Building a model for which you're confident your interpretability is correct, by reverse-engineering each part of the model to work how your interpretability says it should work. (Based on discussion in alignment reading group, ideas from William, Adam, dmz, Evan, Leo, maybe others)

The basic idea

  1. Train an untrusted network
  2. Do interpretability on it, getting some human-understandable schema that is intended to capture what (some of) the model is doing
  3. Identify anything that should be changed about what the model is (supposedly) doing, and make a new human-understandable schema of the desired behavior
  4. Train a model to do what this new representation says it should be doing, by having a human implement each part of the schema then doing imitation + distillation

I think this can be thought of in a few different ways:

  1. One way you might implement Microscope AI in practice
  2. A way to do imitative amplification where the decomposition is generated by gradient descent instead of by humans, combined with some aspects of imitative generalization

The main advantages here are:

  • Compared to just using interpretability to audit your trained model, this is safer, because you can be more confident your interpretation matches what the final model is doing (because you trained the final model to conform to your interpretation). If you have mistakes in your interpretability, you should get performance issues rather than safety issues.
  • Compared to normal IDA or ‘trying to build a schema from scratch’, this is easier because you use the power of the initial model to decide how to decompose tasks, or how to solve individual tasks, and you can use patterns the model learnt from large volumes of data without needing to have been able to generate that knowledge yourself

The main disadvantages are:

  • To be competitive this requires really good interpretability - basically understanding everything about what the model is doing. This scheme might actually require more out of your interpretability techniques than just auditing your model would.
  • The ‘ontology mismatch’ issue for ELK is still a problem.
  • A naive implementation of this training procedure is really expensive (in terms of both compute and human labels)
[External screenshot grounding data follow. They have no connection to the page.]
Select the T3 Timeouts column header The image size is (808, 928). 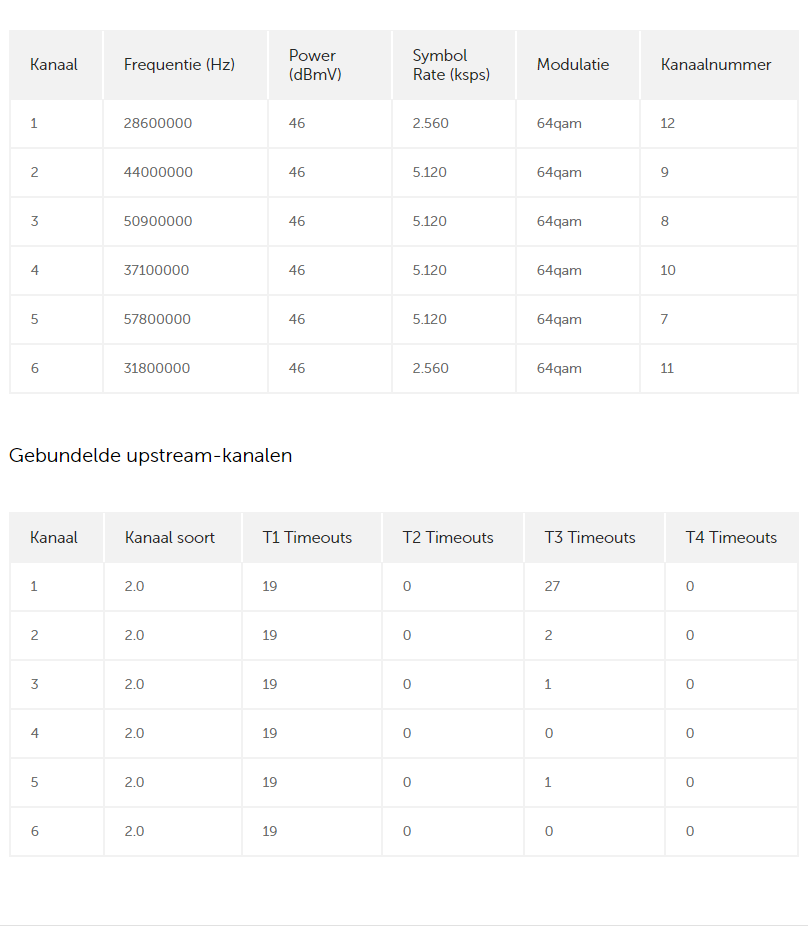point(590,538)
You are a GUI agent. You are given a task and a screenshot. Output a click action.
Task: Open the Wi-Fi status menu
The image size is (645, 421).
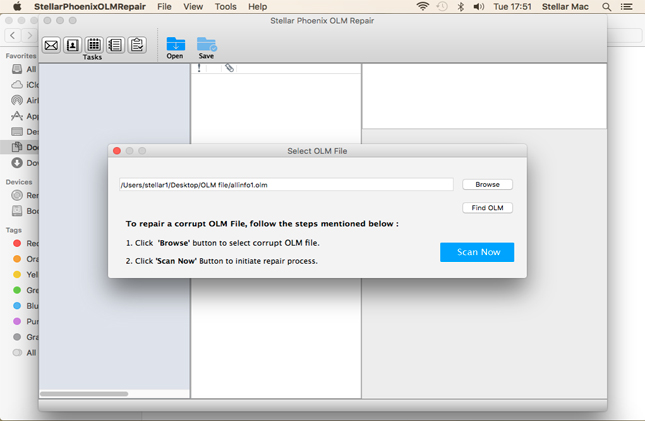422,7
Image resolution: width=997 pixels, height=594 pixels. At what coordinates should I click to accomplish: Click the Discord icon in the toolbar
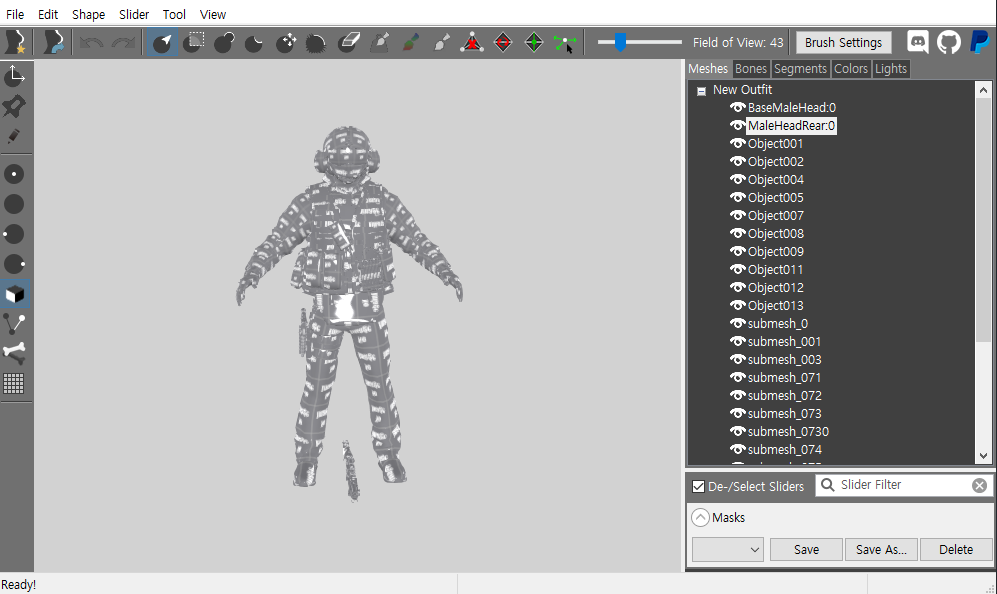pyautogui.click(x=917, y=42)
The scheme in more detail:

First, train some big, untrusted model on untrusted, unsupervised data

Next, use some (automated) interpretability tools to get natural-language (or otherwise) descriptions of functions of components of the model (e.g. neurons, circuits, attention heads, etc)


Now we’re going to build a new model that is constructed based on the description of this model. Each component in the new model is going to be a small model trained to imitate a human computing the function that the description of the component specifies.

For the low-level components, we train a small model to e.g. recognise edges, based on human labels of whether a region contains edges.

For the components above this, we train a small model to go from the human-understandable descriptions of the features that go into it, to the human-understandable description of behavior. For example, we train a model to go from the description of the locations of windows, wheels and car body in the image to a description of the location of likely cars in the image.

Now we have a model that is definitely well-described by the interpretability we did, because we constructed each component to have the function we understood it to. (There’s another assumption needed here - that we can ‘trust’ IID supervised learning. That is, if we have a dataset X, and we can get human labels h(x) for any particular example x \in X, we can train a model to perfectly imitate h on X.)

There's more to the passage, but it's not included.